╔══

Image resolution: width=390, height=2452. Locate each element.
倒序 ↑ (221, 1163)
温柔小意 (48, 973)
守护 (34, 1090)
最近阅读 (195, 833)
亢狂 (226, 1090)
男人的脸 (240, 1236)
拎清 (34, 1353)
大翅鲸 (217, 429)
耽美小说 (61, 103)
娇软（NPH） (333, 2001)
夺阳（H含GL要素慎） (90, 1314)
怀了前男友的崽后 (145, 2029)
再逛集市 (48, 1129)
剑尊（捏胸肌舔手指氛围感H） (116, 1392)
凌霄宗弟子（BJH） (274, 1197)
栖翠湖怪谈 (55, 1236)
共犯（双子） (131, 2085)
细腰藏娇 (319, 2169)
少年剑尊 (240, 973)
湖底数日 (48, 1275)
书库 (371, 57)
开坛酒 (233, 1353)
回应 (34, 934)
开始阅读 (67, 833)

╚══

#### [Work instructions]
Return only the lines running from the line with "娇软（NPH） (333, 2001)" to the last line of the records, both included, exactly as written.

#### [Response to this exercise]
娇软（NPH） (333, 2001)
夺阳（H含GL要素慎） (90, 1314)
怀了前男友的崽后 (145, 2029)
再逛集市 (48, 1129)
剑尊（捏胸肌舔手指氛围感H） (116, 1392)
凌霄宗弟子（BJH） (274, 1197)
栖翠湖怪谈 (55, 1236)
共犯（双子） (131, 2085)
细腰藏娇 (319, 2169)
少年剑尊 (240, 973)
湖底数日 (48, 1275)
书库 (371, 57)
开坛酒 (233, 1353)
回应 (34, 934)
开始阅读 (67, 833)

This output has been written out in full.